### WHAT YOU WILL DO:
Please return every one of the rows below verbatim, with no changes.

[Word and element location rows]

-.-.-

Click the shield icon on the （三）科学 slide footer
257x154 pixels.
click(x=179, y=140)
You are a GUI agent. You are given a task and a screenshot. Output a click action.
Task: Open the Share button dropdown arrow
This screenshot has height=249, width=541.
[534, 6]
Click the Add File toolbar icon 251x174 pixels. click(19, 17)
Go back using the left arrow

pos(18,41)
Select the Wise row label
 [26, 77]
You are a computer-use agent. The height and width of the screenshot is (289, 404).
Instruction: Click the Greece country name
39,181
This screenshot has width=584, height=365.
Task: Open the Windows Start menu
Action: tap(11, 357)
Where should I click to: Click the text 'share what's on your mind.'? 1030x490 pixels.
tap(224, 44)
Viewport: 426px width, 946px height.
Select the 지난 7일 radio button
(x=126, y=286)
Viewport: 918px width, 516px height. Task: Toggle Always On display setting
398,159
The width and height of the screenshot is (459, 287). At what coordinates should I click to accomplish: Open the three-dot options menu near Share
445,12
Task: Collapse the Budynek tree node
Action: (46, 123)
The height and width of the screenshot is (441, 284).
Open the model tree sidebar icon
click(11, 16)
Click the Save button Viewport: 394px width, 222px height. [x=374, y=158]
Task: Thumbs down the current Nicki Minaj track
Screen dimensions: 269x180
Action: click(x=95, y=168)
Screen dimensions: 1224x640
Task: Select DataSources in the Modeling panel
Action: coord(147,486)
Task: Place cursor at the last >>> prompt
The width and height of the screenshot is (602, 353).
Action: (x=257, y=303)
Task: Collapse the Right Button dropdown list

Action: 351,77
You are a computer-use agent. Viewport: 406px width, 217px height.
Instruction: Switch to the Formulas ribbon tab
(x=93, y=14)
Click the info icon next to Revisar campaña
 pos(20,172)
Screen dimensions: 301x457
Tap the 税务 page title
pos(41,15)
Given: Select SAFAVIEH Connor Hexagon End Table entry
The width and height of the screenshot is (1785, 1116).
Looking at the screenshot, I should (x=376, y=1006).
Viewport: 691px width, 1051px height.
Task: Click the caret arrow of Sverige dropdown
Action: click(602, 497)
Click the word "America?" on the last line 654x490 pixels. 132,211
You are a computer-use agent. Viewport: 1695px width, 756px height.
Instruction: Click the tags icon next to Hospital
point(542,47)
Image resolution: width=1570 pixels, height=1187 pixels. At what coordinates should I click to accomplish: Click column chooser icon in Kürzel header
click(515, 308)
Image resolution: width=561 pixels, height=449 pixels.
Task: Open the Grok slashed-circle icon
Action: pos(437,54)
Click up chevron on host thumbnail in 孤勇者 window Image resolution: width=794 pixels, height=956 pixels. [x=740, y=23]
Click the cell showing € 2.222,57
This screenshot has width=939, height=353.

-.-.-

### REPLY TO THE TASK:
Click the shield icon on the （三）科学 slide footer
257x154 pixels.
click(x=179, y=140)
You are a GUI agent. You are given a task and a screenshot. Output a click action.
Task: Open the Share button dropdown arrow
This screenshot has height=249, width=541.
[534, 6]
Click the Add File toolbar icon 251x174 pixels. click(19, 17)
Go back using the left arrow

pos(18,41)
Select the Wise row label
 [26, 77]
You are a computer-use agent. The height and width of the screenshot is (289, 404).
Instruction: Click the Greece country name
39,181
This screenshot has width=584, height=365.
Task: Open the Windows Start menu
Action: tap(11, 357)
Where should I click to: Click the text 'share what's on your mind.'? 1030x490 pixels.
tap(224, 44)
Viewport: 426px width, 946px height.
Select the 지난 7일 radio button
(x=126, y=286)
Viewport: 918px width, 516px height. Task: Toggle Always On display setting
398,159
The width and height of the screenshot is (459, 287). At what coordinates should I click to accomplish: Open the three-dot options menu near Share
445,12
Task: Collapse the Budynek tree node
Action: (46, 123)
The height and width of the screenshot is (441, 284).
Open the model tree sidebar icon
click(11, 16)
Click the Save button Viewport: 394px width, 222px height. [x=374, y=158]
Task: Thumbs down the current Nicki Minaj track
Screen dimensions: 269x180
Action: click(x=95, y=168)
Screen dimensions: 1224x640
Task: Select DataSources in the Modeling panel
Action: coord(147,486)
Task: Place cursor at the last >>> prompt
The width and height of the screenshot is (602, 353).
Action: (x=257, y=303)
Task: Collapse the Right Button dropdown list

Action: 351,77
You are a computer-use agent. Viewport: 406px width, 217px height.
Instruction: Switch to the Formulas ribbon tab
(x=93, y=14)
Click the info icon next to Revisar campaña
 pos(20,172)
Screen dimensions: 301x457
Tap the 税务 page title
pos(41,15)
Given: Select SAFAVIEH Connor Hexagon End Table entry
The width and height of the screenshot is (1785, 1116).
Looking at the screenshot, I should (x=376, y=1006).
Viewport: 691px width, 1051px height.
Task: Click the caret arrow of Sverige dropdown
Action: click(602, 497)
Click the word "America?" on the last line 654x490 pixels. 132,211
You are a computer-use agent. Viewport: 1695px width, 756px height.
Instruction: Click the tags icon next to Hospital
point(542,47)
Image resolution: width=1570 pixels, height=1187 pixels. At what coordinates should I click to accomplish: Click column chooser icon in Kürzel header
click(515, 308)
Image resolution: width=561 pixels, height=449 pixels.
Task: Open the Grok slashed-circle icon
Action: pos(437,54)
Click up chevron on host thumbnail in 孤勇者 window Image resolution: width=794 pixels, height=956 pixels. [x=740, y=23]
Click the cell showing € 2.222,57
This screenshot has width=939, height=353.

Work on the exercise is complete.